## begin Source document

Methodology: Artificial Intelligence, Data Science, and Agent-based Modeling

What is an agent-based model (ABM)? An agent-based model is a computerized, digital model that aims to simulate a number of decision-makers (agents) and institutions, which change status and/or interact with one another over time according to a set of prescribed rules. By and large, all agents are often embedded in a hierarchical structure, dwell on and interact with an (often) dynamic landscape, and learn and adapt in response to changes in other agents and the environment. Building on a fundamental philosophy of methodological individualism, agent-based modelers advocate a focus on the uniqueness of individual agents, local environment, and multiple dynamical agent-agent or agent-environment interactions, which may account for many complexity features. Therefore, agent-based modelers warn against aggregating individual decisions or local-level characteristics so as to avoid potential misleading results.

Agent-based modeling is a major bottom-up tool powerful to understand complexity in many theoretical and empirical systems, to perform space-time analysis, and to represent or envision many complex landscape processes or human-environment interactions. Currently, the CHES group is pushing toward 4-D (x, y, z, and time) ABM (see this example), which involves stakeholders in an iterative process of model development for information sharing, collective learning and exchange of ideas on a given concrete issue among researchers and other stakeholders.

However, ABM suffers from a major challenge in relation to in-depth understanding of mechanistic processes: to reconcile the generative power of truly bottom-up, mechanistic modeling frameworks and pattern-informed, empirical top-down approaches that reproduce macro-level patterns yet lack adequate explanatory power. Other ABM challenges include developing integrated human-environment ABMs, modeling human behavior, module reusability and transparency, model verification and validation , high-performance computing, and building spatially explicit ABMs (particularly considering the “telecoupling” effects; Liu et al. 2013). All these challenges arise from ABM’s greater complexity (compared to traditional models), a price that must be paid for ABM’s high flexibility and capacity to capture complex systems dynamics.

## end Source document
## begin Source data

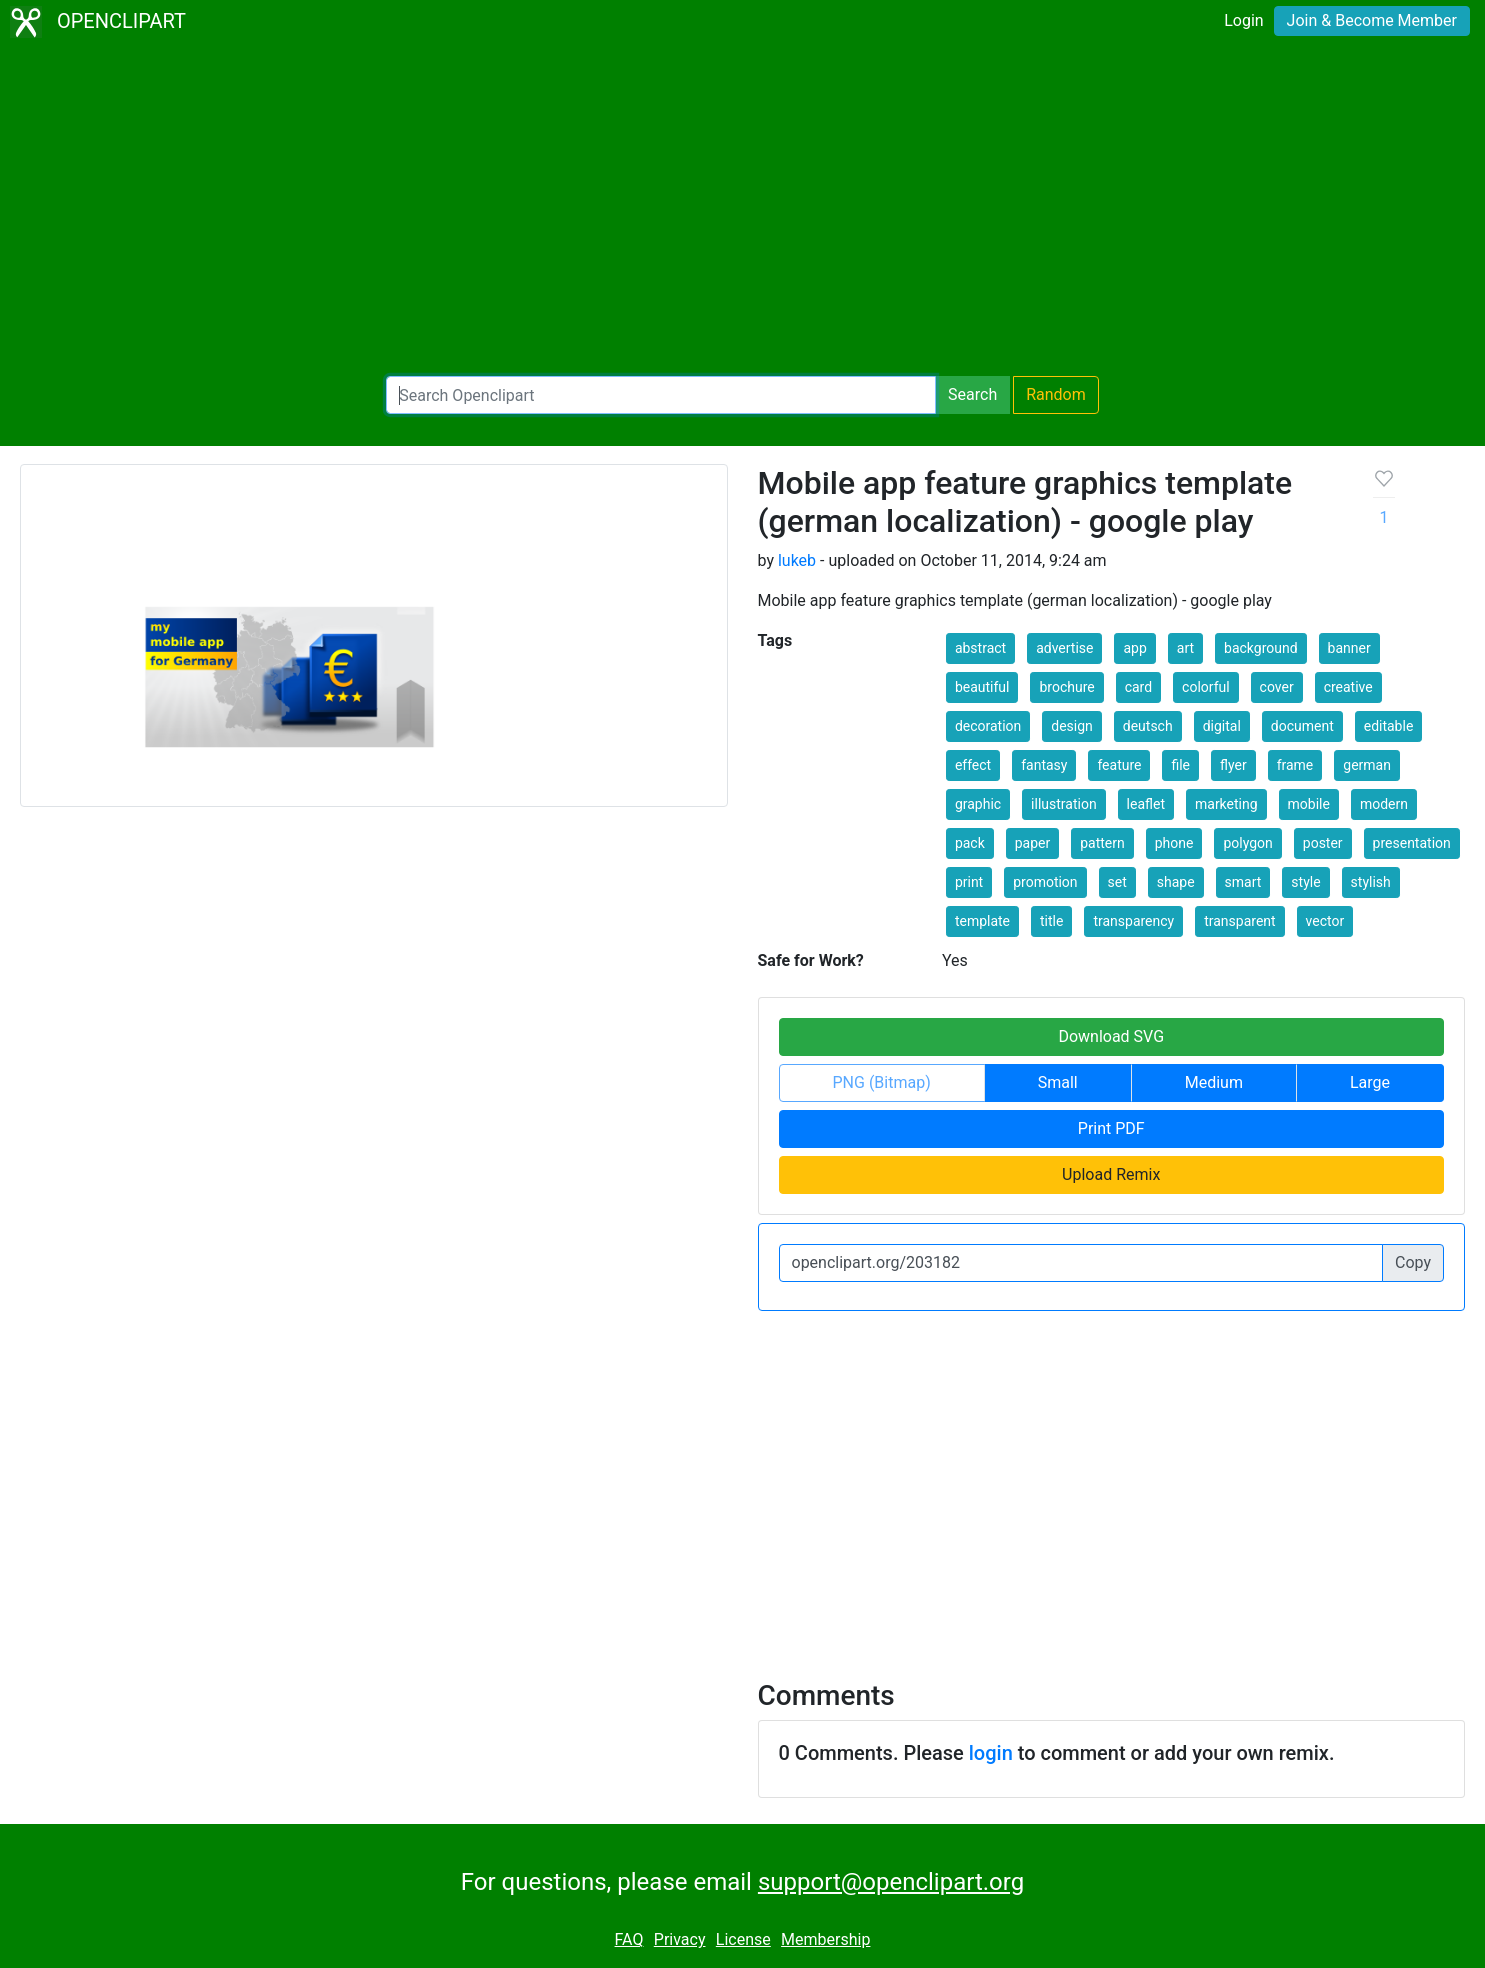 This screenshot has height=1968, width=1485. Describe the element at coordinates (1072, 726) in the screenshot. I see `design [button]` at that location.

## end Source data

» The tasks
• 1. What four dimensions does the 4-D agent-based modeling described in the methodology text cover?
• 2. From the methodology text, extract the passage starting with "However, ABM suffers" and going on through "complex systems dynamics.".

» Solved tasks
• 1. x, y, z, and time

• 2.
However, ABM suffers from a major challenge in relation to in-depth understanding of mechanistic processes: to reconcile the generative power of truly bottom-up, mechanistic modeling frameworks and pattern-informed, empirical top-down approaches that reproduce macro-level patterns yet lack adequate explanatory power. Other ABM challenges include developing integrated human-environment ABMs, modeling human behavior, module reusability and transparency, model verification and validation , high-performance computing, and building spatially explicit ABMs (particularly considering the “telecoupling” effects; Liu et al. 2013). All these challenges arise from ABM’s greater complexity (compared to traditional models), a price that must be paid for ABM’s high flexibility and capacity to capture complex systems dynamics.